DATA EXTRACT ::

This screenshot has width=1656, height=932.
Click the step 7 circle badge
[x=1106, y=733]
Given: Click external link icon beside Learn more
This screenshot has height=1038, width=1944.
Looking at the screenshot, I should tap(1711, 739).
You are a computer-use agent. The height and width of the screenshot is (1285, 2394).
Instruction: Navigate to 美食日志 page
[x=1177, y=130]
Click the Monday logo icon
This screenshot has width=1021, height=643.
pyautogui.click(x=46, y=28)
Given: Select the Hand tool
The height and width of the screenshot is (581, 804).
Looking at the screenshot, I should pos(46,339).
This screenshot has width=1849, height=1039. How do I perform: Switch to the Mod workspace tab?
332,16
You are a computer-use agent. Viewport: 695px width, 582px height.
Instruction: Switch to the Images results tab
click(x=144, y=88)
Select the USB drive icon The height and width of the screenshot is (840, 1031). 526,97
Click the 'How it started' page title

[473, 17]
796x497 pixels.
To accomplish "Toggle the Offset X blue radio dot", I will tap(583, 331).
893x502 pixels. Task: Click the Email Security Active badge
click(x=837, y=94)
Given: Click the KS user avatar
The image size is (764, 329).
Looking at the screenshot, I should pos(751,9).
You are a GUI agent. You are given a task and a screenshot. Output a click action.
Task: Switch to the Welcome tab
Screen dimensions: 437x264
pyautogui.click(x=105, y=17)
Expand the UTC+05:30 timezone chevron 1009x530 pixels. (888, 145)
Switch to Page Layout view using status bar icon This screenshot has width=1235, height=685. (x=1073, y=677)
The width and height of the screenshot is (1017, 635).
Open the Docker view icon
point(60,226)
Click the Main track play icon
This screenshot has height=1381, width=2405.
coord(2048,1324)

WORK ITEM :: Every line holding the word "Select" should be copied out of the records above.

PROBLEM SOLUTION ::
Given: Select the Hand tool
Select the USB drive icon The height and width of the screenshot is (840, 1031). 526,97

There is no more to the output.